On Saturday, 11 February 2012 at 19:21:49 UTC, Piotr Szturmaj wrote:
Jonathan M Davis wrote:
On Saturday, February 11, 2012 19:00:51 q66 wrote:
What's so difficult on that? Slices do not require the GC, you
allocate once, slice many times, deallocate once.

With dynamic arrays, the GC owns the memory, and _all_ dynamic arrays are slices. _None_ of them own their own memory. The GC keeps track of whether you have any slices for a particular memory block and deals with freeing up wth the block if you don't. However, if you allocate a dynamic array without the GC, then all of a sudden, it effectively owns its own memory, so the semantics of dealing with arrays and memories changes drastically. What happens when you slice it? Which one owns the memory? What happens when you try and do stuff like popFront on an array? All of a sudden, you have memory which is no longer
referenced. It's been leaked.

If you have a very careful scheme for handling memory, you _can_ slice arrays without a GC, but you have to worry about all the bookkeeping of keeping track of the originally allocated memory and how many slices reference it so that
you can free it when appropriate.

Also, you can't concatenate to arrays at all, because that requires the GC.

So, you're dealing with a mine field if you try and use D's array capabilities without a GC. Yes, you _can_ use some of them if you're _very_ careful, but I'd seriously advise just sticking to using arrays like you would in C except
for the fact that arrays know their length.

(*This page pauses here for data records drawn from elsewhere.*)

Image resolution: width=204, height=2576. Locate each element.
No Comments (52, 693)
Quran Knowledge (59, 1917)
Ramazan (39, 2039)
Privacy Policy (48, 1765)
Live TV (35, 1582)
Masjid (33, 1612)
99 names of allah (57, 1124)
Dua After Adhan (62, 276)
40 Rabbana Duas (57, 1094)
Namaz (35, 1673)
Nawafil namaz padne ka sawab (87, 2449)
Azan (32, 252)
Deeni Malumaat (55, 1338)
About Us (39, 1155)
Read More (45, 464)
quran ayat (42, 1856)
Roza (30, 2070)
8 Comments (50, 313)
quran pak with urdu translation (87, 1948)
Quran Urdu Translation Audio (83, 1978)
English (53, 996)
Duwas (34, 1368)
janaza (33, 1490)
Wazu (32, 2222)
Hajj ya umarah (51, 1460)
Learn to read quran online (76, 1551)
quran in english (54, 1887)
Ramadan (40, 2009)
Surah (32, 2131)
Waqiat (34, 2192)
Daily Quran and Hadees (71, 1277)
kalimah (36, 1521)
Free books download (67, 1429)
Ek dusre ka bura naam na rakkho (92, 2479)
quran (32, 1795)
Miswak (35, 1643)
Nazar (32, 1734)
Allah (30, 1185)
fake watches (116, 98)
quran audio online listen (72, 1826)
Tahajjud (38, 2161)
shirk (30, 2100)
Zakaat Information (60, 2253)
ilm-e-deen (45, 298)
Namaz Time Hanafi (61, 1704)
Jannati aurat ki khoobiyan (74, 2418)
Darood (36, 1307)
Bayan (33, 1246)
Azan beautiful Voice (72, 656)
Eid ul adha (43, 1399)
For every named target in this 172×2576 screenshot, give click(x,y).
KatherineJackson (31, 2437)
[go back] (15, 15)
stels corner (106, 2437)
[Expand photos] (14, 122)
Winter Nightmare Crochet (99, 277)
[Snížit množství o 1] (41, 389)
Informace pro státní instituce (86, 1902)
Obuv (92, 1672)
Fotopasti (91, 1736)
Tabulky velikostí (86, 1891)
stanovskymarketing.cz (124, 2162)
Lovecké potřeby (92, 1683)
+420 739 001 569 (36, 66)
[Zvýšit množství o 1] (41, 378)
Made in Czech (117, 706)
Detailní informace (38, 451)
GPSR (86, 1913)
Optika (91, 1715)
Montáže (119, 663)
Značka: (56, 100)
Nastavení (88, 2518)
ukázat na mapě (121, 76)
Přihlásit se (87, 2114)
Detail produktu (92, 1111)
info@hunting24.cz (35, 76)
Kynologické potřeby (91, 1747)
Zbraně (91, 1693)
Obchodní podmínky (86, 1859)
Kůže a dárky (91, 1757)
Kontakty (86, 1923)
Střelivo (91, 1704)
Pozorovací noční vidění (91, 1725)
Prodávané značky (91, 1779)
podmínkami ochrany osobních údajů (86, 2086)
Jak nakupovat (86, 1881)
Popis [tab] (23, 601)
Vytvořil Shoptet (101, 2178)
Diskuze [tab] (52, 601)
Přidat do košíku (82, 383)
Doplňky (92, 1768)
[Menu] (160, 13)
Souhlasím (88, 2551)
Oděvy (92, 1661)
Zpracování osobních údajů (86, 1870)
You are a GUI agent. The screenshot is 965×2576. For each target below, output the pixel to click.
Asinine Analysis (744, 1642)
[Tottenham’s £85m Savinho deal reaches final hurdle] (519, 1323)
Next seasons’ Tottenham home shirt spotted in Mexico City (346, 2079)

Delphi has dynamic arrays and appendable strings without a GC. In Delphi pointers and objects are managed manually, but arrays and strings are managed automatically (ref counted with Copy-On-Write). Take a look at http://www.codexterity.com/delphistrings.htm. Maybe some Delphi solutions may be used in NoGcD?

It's possible that we just create our own dynamic array similar to that of std::vector from C++ except using cleaner syntax available in D. I'd really rather not do that though since it feels redundant.